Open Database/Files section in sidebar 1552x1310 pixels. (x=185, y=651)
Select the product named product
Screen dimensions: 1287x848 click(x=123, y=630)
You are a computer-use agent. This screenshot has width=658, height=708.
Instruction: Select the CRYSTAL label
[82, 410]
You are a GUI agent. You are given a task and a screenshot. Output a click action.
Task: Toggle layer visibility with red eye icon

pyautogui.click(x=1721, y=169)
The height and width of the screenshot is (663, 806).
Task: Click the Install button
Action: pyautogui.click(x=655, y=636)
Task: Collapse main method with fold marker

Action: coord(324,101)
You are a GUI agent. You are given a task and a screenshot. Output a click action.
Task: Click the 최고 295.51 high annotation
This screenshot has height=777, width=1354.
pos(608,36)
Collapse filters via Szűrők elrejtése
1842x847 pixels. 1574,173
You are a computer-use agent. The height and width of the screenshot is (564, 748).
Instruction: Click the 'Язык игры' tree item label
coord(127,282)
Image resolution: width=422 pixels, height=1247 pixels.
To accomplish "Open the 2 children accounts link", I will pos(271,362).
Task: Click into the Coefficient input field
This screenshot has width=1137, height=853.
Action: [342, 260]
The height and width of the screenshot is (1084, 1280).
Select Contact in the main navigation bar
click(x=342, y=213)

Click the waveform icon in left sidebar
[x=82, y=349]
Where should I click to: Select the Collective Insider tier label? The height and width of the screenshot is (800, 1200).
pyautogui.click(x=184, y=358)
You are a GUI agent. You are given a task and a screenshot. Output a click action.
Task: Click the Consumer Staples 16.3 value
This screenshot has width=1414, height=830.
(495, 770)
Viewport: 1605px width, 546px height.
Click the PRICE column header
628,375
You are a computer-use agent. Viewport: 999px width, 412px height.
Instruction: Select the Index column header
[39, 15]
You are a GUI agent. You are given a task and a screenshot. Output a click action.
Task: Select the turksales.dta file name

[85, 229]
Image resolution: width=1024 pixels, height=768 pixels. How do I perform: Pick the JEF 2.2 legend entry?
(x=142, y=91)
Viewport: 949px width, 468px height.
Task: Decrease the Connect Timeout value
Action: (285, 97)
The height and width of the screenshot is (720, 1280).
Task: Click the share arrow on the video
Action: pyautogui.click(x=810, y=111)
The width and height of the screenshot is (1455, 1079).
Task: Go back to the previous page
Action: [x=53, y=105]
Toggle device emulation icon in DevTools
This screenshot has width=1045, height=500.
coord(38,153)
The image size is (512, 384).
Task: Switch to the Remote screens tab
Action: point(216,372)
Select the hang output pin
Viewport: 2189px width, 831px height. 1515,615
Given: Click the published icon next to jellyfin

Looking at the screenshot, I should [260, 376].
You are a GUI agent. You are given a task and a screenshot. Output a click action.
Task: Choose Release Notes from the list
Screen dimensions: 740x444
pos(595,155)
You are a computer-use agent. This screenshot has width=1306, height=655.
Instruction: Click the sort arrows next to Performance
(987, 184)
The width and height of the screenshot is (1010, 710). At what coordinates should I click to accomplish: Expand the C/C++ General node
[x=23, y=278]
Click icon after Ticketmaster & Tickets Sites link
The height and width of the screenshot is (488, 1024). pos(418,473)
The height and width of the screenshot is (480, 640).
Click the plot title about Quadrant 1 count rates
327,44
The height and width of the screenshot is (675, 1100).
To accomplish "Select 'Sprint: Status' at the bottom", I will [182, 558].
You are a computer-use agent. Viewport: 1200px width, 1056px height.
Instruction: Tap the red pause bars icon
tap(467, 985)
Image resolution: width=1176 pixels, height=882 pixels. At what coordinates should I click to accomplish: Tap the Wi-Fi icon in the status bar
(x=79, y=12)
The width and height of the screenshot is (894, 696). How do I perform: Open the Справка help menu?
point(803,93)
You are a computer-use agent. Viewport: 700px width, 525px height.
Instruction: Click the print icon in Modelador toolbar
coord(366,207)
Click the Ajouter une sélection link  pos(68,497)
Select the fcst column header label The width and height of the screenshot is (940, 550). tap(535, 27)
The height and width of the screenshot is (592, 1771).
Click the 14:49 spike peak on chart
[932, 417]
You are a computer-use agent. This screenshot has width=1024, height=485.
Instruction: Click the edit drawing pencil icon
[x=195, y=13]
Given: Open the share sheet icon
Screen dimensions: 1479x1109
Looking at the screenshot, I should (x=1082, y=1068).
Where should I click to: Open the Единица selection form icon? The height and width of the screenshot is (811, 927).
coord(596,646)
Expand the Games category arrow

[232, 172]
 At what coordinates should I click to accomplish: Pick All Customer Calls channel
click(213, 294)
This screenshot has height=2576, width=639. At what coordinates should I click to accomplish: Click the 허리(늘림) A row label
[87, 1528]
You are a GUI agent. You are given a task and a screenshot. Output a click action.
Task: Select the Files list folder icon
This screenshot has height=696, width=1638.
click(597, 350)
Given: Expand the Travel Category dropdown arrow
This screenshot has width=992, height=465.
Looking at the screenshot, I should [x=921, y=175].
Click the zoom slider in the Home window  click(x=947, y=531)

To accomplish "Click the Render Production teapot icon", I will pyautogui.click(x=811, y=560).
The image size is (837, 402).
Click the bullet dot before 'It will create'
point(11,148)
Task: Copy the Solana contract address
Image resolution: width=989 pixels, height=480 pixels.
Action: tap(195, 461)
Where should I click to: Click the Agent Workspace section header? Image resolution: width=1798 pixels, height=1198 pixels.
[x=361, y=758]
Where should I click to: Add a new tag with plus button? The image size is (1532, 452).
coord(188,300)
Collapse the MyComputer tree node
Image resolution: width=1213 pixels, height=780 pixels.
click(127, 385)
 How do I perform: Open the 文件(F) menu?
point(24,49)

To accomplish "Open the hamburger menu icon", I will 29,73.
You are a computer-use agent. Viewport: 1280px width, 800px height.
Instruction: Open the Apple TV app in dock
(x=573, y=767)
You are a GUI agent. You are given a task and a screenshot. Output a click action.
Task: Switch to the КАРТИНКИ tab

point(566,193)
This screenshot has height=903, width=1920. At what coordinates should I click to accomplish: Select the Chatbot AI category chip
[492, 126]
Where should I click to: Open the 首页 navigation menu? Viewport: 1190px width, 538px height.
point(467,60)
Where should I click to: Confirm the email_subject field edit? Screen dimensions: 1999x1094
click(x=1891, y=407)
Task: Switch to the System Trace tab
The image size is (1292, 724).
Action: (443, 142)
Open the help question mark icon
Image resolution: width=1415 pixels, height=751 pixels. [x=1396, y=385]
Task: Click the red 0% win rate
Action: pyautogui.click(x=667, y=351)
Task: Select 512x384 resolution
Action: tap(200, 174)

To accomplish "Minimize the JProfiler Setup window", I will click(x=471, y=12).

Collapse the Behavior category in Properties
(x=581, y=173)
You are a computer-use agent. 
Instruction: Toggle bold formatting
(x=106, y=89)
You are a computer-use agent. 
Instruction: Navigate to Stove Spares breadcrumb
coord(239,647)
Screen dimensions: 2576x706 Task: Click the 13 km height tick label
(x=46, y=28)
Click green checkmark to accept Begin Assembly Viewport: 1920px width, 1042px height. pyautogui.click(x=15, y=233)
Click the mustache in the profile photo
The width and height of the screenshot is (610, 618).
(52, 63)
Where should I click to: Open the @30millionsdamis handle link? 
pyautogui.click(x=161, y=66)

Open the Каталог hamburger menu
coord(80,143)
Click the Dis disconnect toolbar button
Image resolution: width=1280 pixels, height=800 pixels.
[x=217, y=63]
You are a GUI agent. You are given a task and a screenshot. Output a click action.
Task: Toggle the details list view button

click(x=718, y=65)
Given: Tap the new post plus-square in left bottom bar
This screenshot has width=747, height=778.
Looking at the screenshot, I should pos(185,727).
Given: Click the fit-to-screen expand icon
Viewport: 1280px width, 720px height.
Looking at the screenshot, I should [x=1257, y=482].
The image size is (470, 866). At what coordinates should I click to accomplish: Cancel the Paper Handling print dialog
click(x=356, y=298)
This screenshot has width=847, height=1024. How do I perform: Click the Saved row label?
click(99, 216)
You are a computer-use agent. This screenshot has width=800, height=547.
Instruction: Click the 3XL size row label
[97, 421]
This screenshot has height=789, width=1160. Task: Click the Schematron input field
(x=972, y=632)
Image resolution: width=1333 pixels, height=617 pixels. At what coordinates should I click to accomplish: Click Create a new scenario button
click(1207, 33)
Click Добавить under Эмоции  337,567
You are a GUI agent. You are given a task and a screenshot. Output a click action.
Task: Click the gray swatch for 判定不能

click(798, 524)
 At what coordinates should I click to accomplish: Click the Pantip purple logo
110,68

__What is needed__: Check each line of the listing above for the string "Files" and return those that contain it.

__Response area__:
Open Database/Files section in sidebar 1552x1310 pixels. (x=185, y=651)
Task: Select the Files list folder icon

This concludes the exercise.